Life is about momentum, creating self-momentum by owning your wins, creating discipline, untangling narratives, not by doing fluffy, cookie-cutter, super positive stuff. I’m not against any of that; there’s a time and place for it. Sometimes there’s like, “Hey, we’ve untangled enough,” and I tell people, “Okay, go all in. Be fully committed.” Sometimes people need that rah-rah, but it’s over popularized. You’re not going to see me making videos online just doing rah-rah. It doesn’t do justice to what momentum is really about, understanding our thoughts and feelings in alignment with that, and our behaviors. It oversimplifies it, just like the ‘be positive’ notion. It’s ridiculous. There’s a time and place to be encouraging, but positive psychology never says just be positive all the time. It’s about being centered, grounded, neutral, as Trevor Molad, who unfortunately passed away, popularized. You got me going. I wanted to share that because, when we’re talking about discipline and these topics, that’s why I think it’s meaningful and good reflection for a lot of people.

Be relentless in the absence of results

Q: When the results don’t show up, then you have this choice where you can quit, you can back off, or you can go back to your old ways. How do you maintain your self belief in the absence of results and continue to put in the work?

Dr. Preston: Yes, so it definitely depends on the situation versus saying, “Well, just keep moving forward.” There is a time and a place to adapt. We want to learn, but sometimes it’s like, “Well, maybe I’m barking up the wrong tree here.” We want to treat and encourage relentlessness, resilience, and persistence, and be mindful of the importance of adaptability, acceptance, and self-compassion.
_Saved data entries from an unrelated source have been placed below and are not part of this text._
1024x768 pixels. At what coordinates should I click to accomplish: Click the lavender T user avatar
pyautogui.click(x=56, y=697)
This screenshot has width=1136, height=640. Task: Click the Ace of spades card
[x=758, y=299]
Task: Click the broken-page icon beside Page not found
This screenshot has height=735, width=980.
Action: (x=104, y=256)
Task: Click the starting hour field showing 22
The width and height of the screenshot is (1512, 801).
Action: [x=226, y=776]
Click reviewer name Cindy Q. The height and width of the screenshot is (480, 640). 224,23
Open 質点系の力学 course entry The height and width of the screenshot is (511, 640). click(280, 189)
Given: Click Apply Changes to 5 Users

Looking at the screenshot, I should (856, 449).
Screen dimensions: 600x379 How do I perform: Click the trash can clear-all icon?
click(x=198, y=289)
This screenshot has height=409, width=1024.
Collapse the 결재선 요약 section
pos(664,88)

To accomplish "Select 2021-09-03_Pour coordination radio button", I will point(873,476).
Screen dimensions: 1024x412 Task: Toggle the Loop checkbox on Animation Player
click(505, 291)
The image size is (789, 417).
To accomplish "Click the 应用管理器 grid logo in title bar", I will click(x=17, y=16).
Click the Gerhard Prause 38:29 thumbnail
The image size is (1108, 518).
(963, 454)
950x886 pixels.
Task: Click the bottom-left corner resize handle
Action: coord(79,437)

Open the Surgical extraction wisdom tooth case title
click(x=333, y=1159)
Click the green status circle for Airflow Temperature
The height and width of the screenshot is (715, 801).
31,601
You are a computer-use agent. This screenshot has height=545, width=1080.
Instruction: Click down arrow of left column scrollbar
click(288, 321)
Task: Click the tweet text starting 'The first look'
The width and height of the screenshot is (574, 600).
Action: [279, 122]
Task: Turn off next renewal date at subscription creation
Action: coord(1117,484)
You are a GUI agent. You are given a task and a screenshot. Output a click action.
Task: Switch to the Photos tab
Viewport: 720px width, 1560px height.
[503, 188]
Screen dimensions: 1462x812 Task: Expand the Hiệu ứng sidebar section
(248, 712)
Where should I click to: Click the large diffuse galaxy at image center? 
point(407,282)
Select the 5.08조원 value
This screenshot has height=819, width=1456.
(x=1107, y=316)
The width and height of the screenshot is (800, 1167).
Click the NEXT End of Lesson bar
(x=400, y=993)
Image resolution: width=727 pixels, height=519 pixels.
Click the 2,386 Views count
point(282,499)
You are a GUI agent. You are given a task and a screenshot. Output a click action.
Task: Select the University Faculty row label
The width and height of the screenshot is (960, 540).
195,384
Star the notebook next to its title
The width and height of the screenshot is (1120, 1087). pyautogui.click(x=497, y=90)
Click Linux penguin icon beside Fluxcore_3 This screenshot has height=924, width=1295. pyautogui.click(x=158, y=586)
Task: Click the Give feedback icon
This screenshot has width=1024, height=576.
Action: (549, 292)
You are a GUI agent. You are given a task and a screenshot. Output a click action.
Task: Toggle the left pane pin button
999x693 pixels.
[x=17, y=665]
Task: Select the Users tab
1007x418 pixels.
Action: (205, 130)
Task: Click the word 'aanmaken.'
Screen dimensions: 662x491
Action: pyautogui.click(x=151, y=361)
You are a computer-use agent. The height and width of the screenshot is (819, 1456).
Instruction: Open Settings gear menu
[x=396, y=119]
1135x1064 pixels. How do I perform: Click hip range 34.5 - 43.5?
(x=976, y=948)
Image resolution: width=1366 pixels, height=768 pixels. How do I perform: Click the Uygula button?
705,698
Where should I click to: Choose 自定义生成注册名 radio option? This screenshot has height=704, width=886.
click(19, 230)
Now with that said, if it’s something you want, something you’re driven for, a couple of ways I like to look at it is it’s not a matter of if, it’s just a matter of when. If we change that narrative, we’re like, “Am I going to do it? I don’t know when I’m going to do it, but I’m going to keep working and find a way.” And then maybe at some point, I’ll reevaluate and be like, “You know what? No, I think I’ve tried enough.” It goes back to my first point about being adaptable, making adjustments as long as you’re learning. And as you’re doing it, you want to think strategically, practically, and be grounded. Keep learning.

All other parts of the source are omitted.